[Saved data entries]
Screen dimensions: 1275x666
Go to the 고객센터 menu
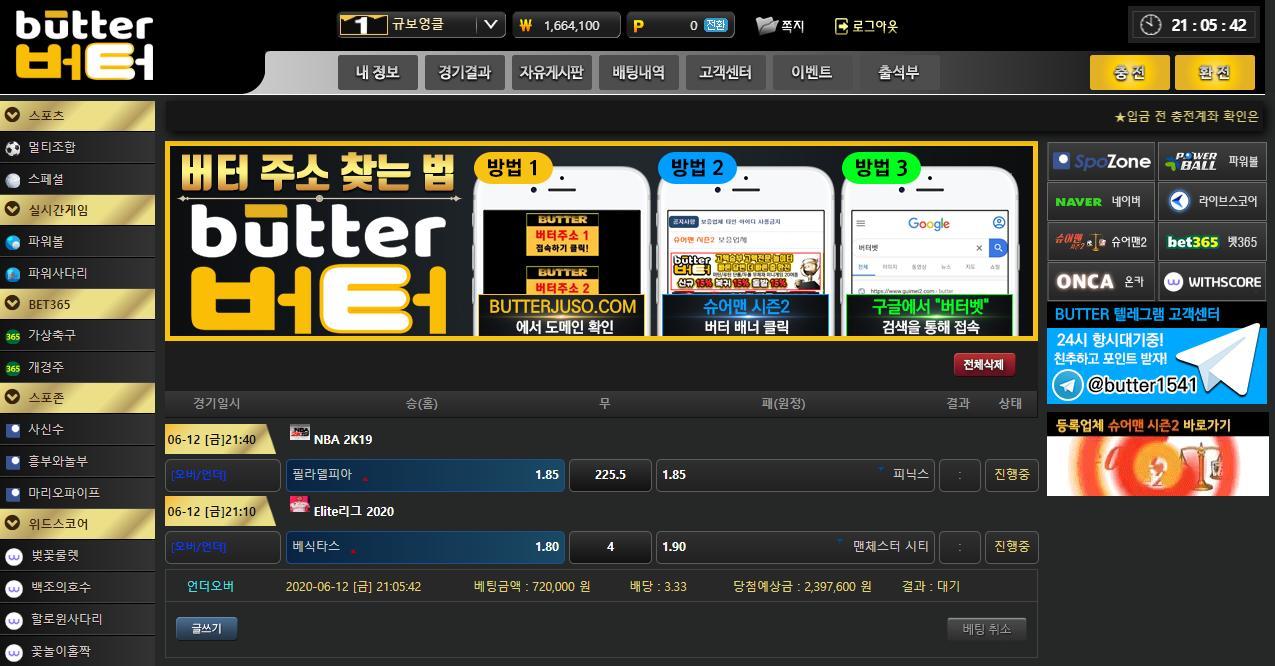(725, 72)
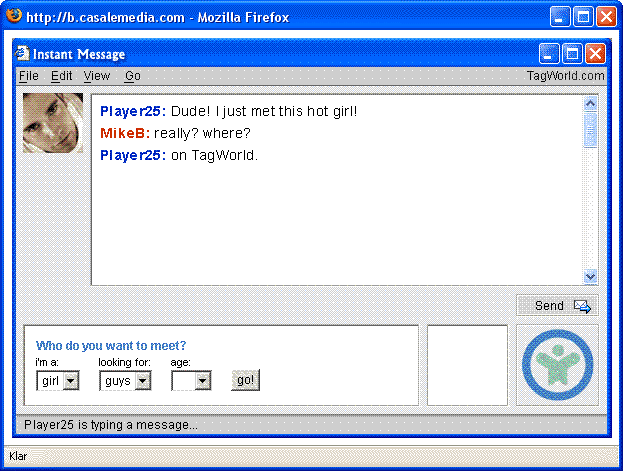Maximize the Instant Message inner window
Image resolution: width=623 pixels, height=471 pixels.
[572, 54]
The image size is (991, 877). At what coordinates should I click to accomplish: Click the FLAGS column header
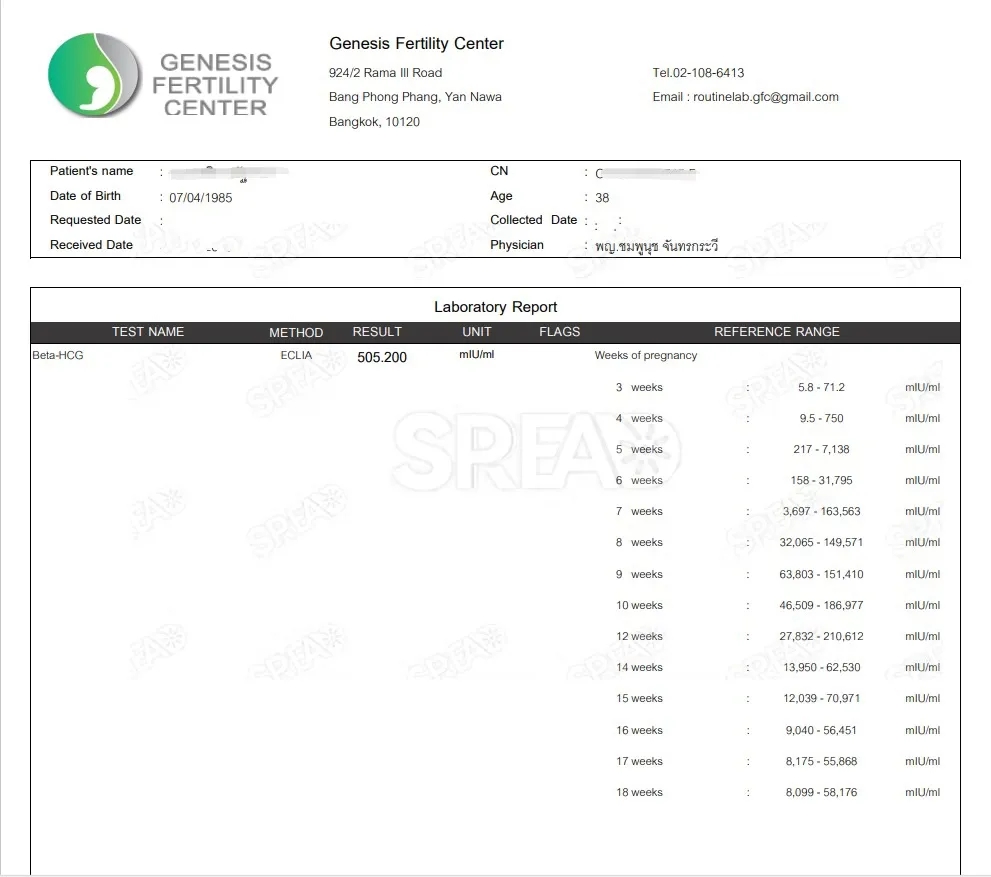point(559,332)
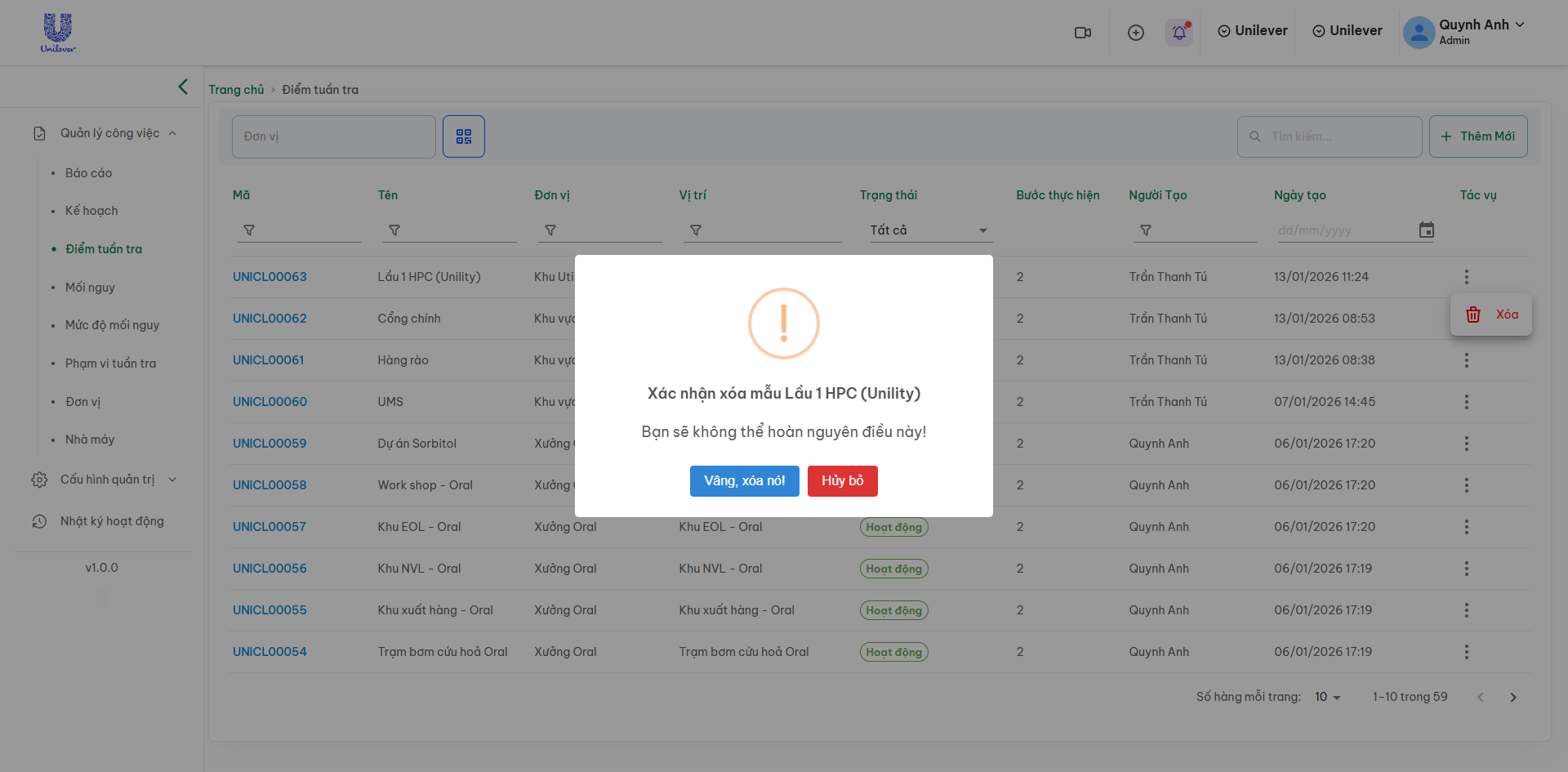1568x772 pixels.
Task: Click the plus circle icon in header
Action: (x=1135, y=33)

_TASK TO COMPLETE_.
Will you restate every entry word for word and omit the images?

_EXERCISE RESPONSE_.
Screen dimensions: 1275x666
Go to the 고객센터 menu
(725, 72)
Maximize the Instant Message inner window
Image resolution: width=623 pixels, height=471 pixels.
[572, 54]
The image size is (991, 877). At what coordinates should I click to accomplish: Click the FLAGS column header
point(559,332)
1568x772 pixels.
Task: Click the plus circle icon in header
Action: (x=1135, y=33)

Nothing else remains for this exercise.